[Foundation-l] Alternative approach for better video support

Thu Jul 26 15:32:51 UTC 2007

Michael Snow wrote:
> Anthony wrote:
>   
>> There are differing interpretations of what a transparent format is
>> (most of which are pretty obviously incorrect), but distributing more
>> than 100 copies on paper without providing any digital copy at all
>> pretty clearly violates the requirement to have a machine readable
>> copy.
>>     
> Leaving aside for a moment the current state of GFDL legalism vis-a-vis 
> technology, I don't see any fundamental reason why a paper copy couldn't 
> qualify as machine-readable. There are some pretty substantial endeavors 
> focusing on just that sort of thing.
>
> If you meant that it fails to meet the GFDL's definition of 
> "transparent" you might have a stronger point. But that's a 
> legalism-and-technology issue.
>
> Despite the charges some pundits like to raise, there is no 
> philosophical reason for us to be enemies of the printed word. Let's not 
> allow our technological inadequacies to lead us into dismissing the 
> medium that has, over the course of history, spread more free knowledge 
> to more people than the Wikimedia Foundation has ever managed.
>
> --Michael Snow
>
>   

I would point out that none other than Richard Stallman himself has 
addressed this topic (I do need to see if I can find the source.... I 
heard him explain this at a conferece regarding the GFDL where I was in 
attendance).

The problem with considering a paper copy as a non-opaque source is that 
somehow the content needs to be transcribed or scanned using OCR 
techniques to be edited again.  Very few fonts are explicitly designed 
to be easily read with OCR technologies (not completely unknown, but not 
commonly used).  Mainly the issue here is that the process of 
transcription... or even cleanup from a clean OCR scan is a very labor 
intensive process that is unnecessary in the era of digital 
technologies.  Even with the transcription issues, you still have to put 
in the formatting information as well, not to mention that the error 
rate for scanning even a very clear document with a good font is very 
high.  My experience with Distributed Proofreaders is that clean scans 
still have about a 1% error rate, messing things up like c and o, or 
mistaking punctuation like the comma or period.  And these are just 
common problems that happen with a good OCR scan.

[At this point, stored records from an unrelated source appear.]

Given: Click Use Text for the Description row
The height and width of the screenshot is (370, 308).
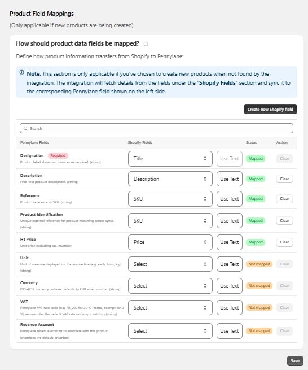Looking at the screenshot, I should click(230, 179).
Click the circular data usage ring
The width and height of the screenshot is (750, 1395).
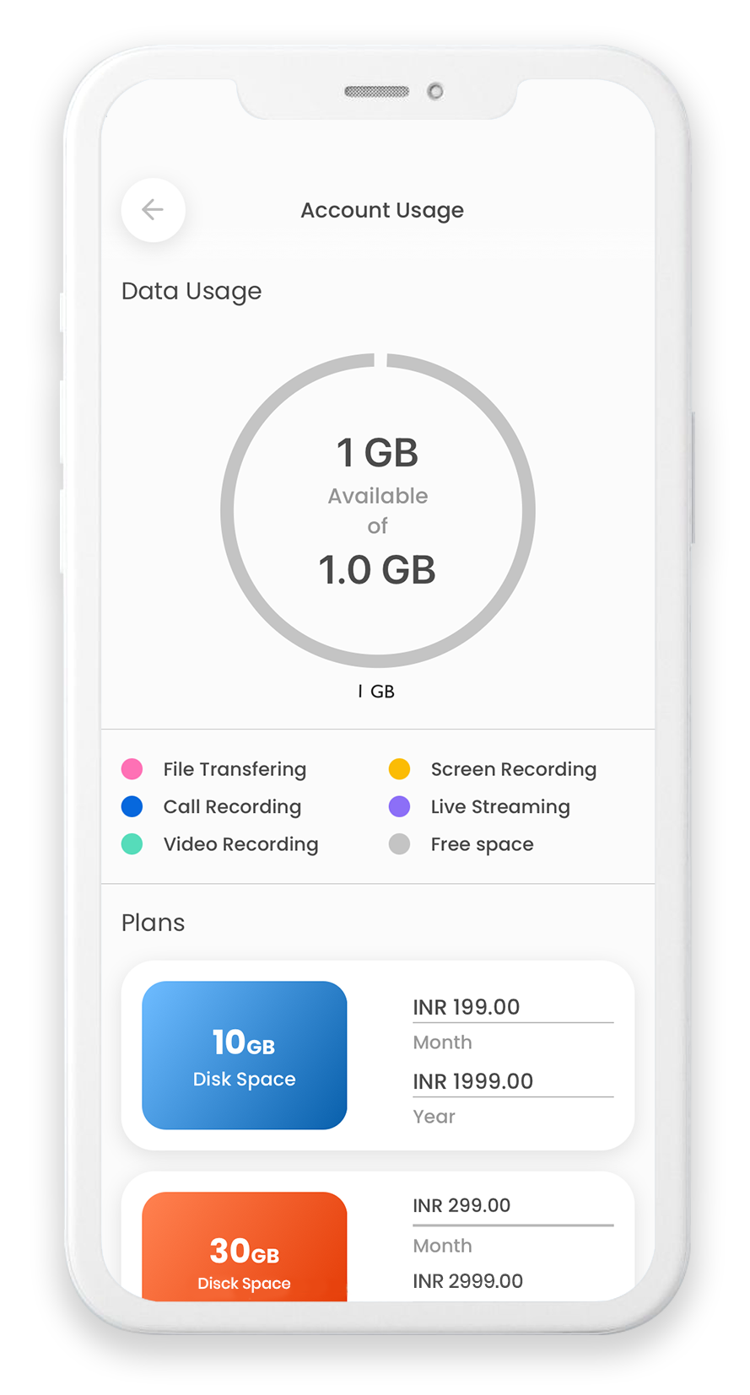378,510
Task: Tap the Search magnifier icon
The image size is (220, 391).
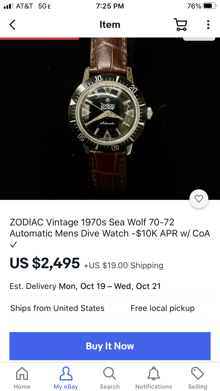Action: (110, 374)
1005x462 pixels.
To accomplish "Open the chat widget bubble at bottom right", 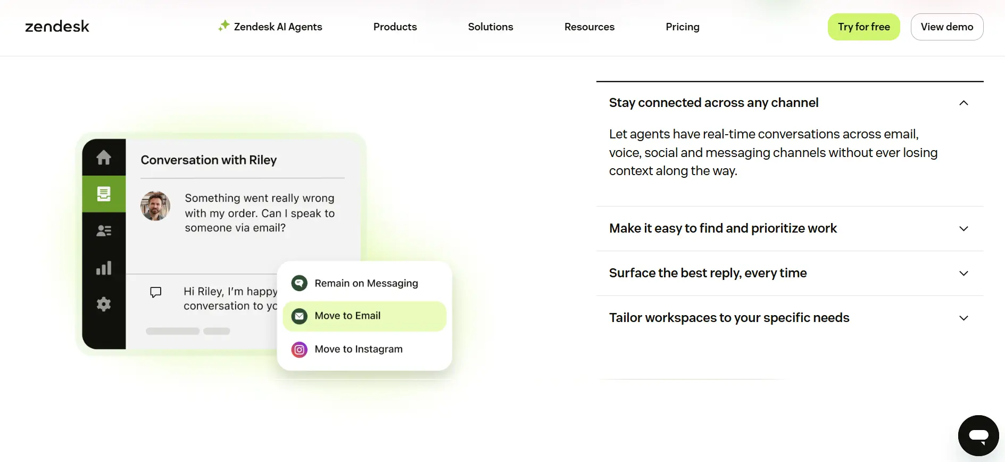I will click(978, 435).
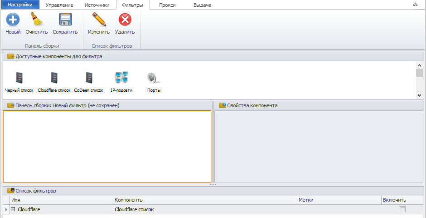Open the Источники tab

click(x=97, y=5)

In short, a printed paper version is an opaque format and requires the 
"source code" somewhere else.

I'm not sure if a 2-D barcode that would hold the full contents of the 
document would qualify as a as a non-opaque format, but that is 
something to think about as well.... if you don't want to include 
something like a CD as an appendx or maintain a website with the data.  
But the raw text alone is not sufficient.